Thursday, 30 August 2012

Oban again

Off up to Oban today, to see Nicki McNelly made the new provost of Oban cathedral.  It feels rather momentous: the first female provost in Oban, only the second ever in Scotland.  There is now a female dean in Edinburgh, but overall the need for senior female clergy in our province is as great as ever!
So Nicki's role, as well as being one of my stipendiary colleagues, is to be a pioneer in our church.
Roll on a woman in a mitre: no canonical reason for this not to happen up here, we just need the right person and the right diocese.

Checklist:
Silver (borrowed) - polished: check
Cassock alb & stole: check
Falling apart black shoes: check
Wife & daughter (signed out of school): check.

I think we're ready!

Saturday, 25 August 2012

Phew: what a month...

No blogging in August - what a wild month, with loads happening and far too much on the go.

Tomorrow - maybe something like back to normal (whatever that might be)

_PROVIDED MATERIAL_

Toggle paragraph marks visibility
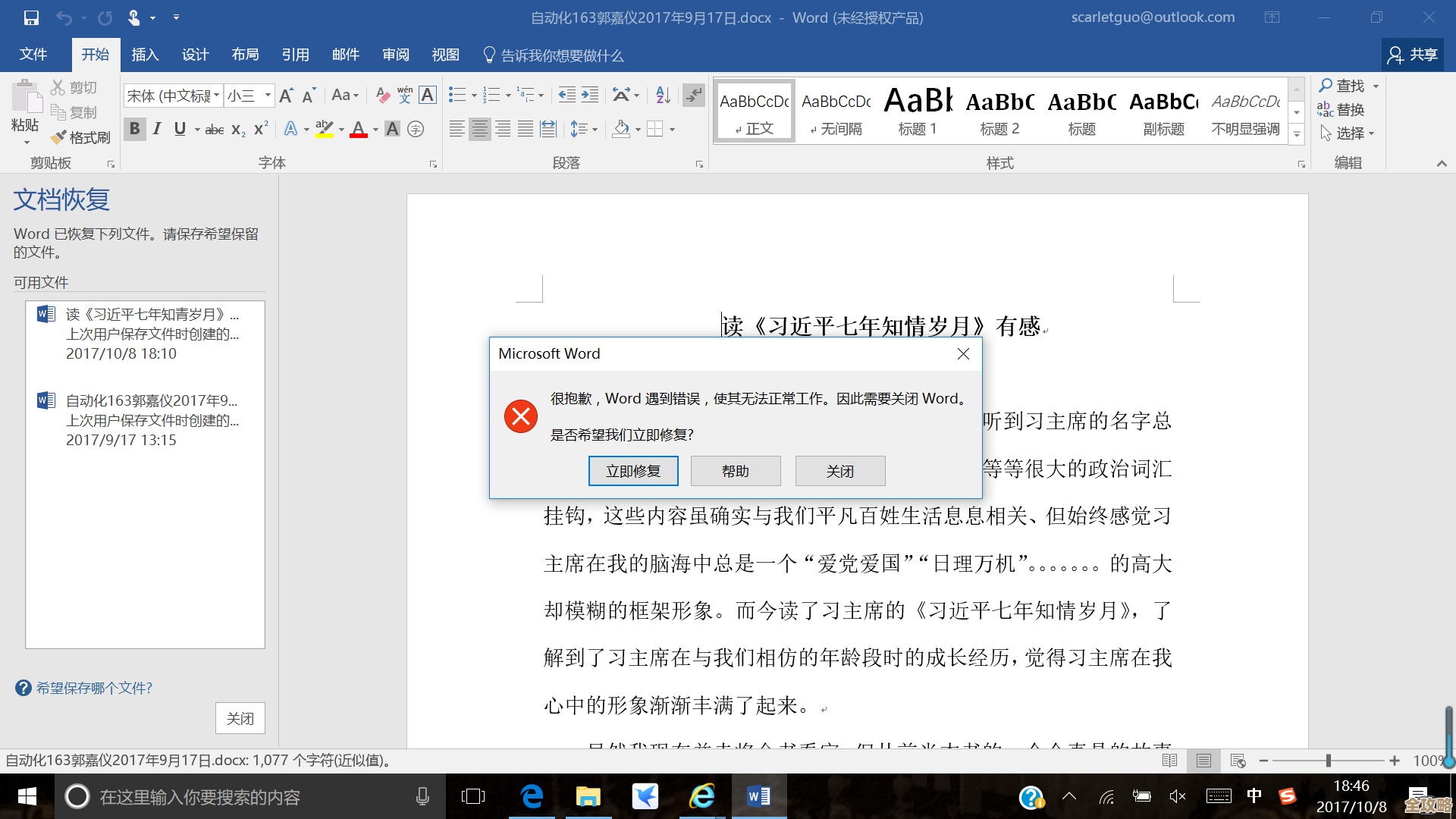 [692, 95]

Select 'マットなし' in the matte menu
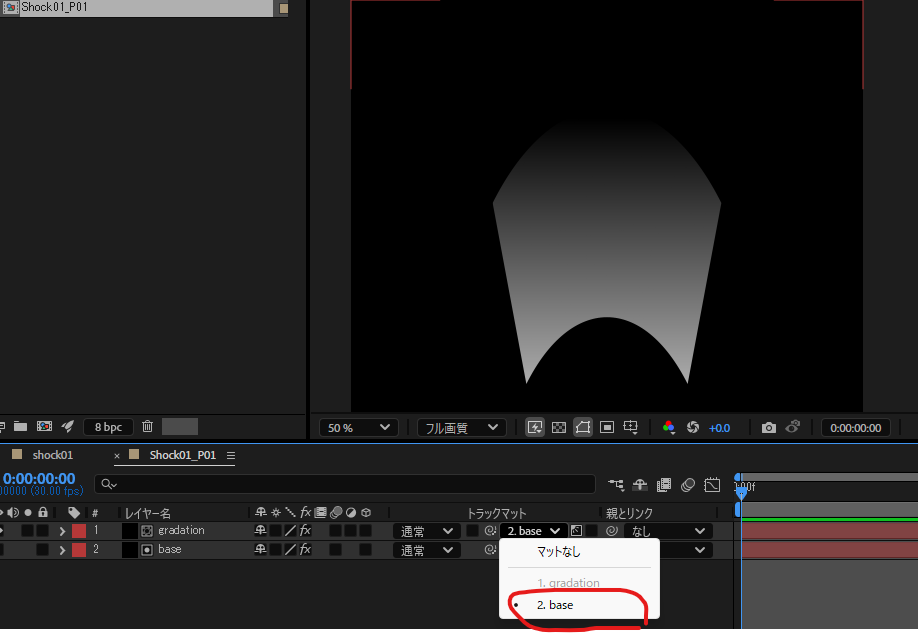pyautogui.click(x=558, y=551)
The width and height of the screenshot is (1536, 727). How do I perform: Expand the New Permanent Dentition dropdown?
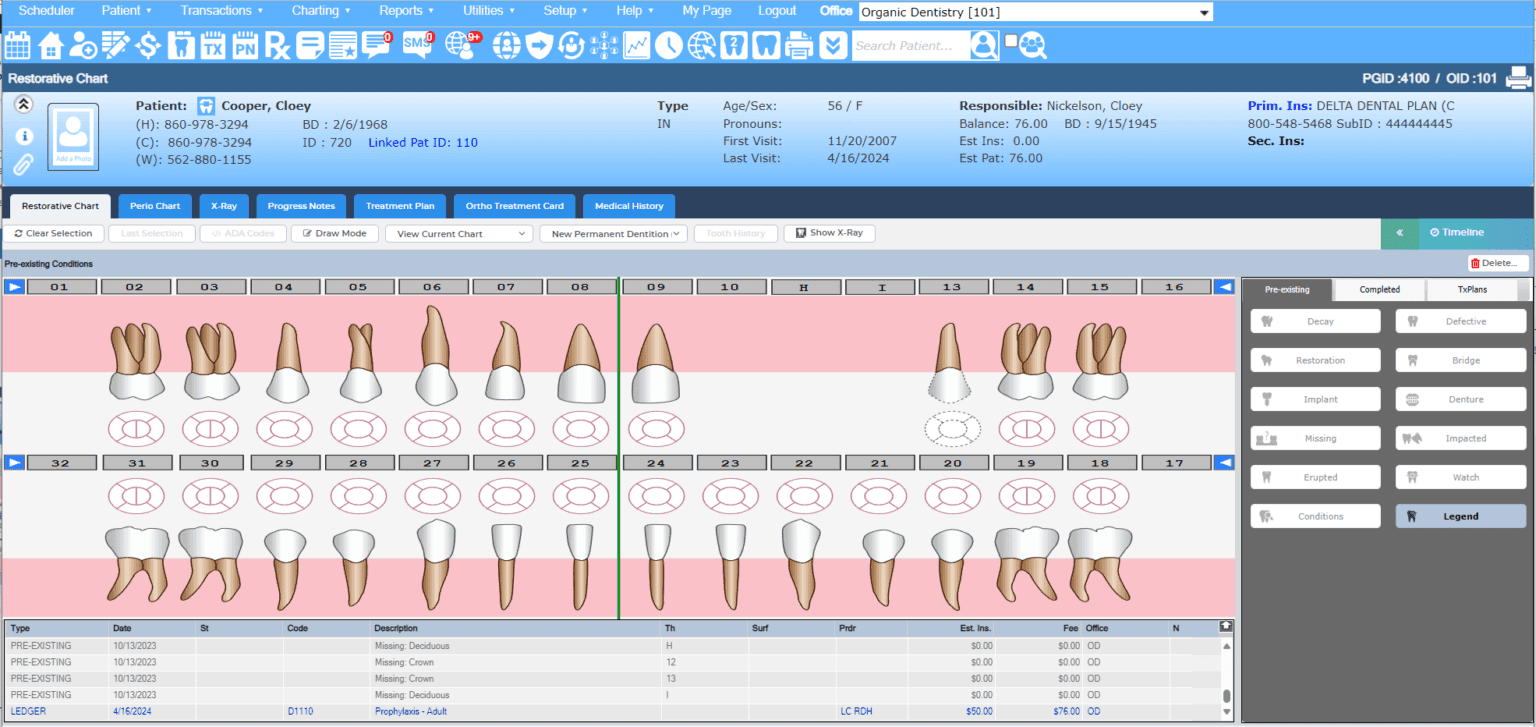613,233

_PROBLEMS_
a) Answer these from the blog excerpt:
(i) Who is being made the new provost of Oban cathedral?
(ii) In which city is there now a female dean?
(iii) In which month was there no blogging?
b) Can you copy out every line of the records word for word, leaving the pictures out of your answer?
The blog excerpt has no connection to the records.

_EXERCISE RESULTS_
a)
(i) Nicki McNelly
(ii) Edinburgh
(iii) August

b)
Toggle paragraph marks visibility
 [692, 95]

Select 'マットなし' in the matte menu
pyautogui.click(x=558, y=551)
The width and height of the screenshot is (1536, 727). How do I perform: Expand the New Permanent Dentition dropdown?
613,233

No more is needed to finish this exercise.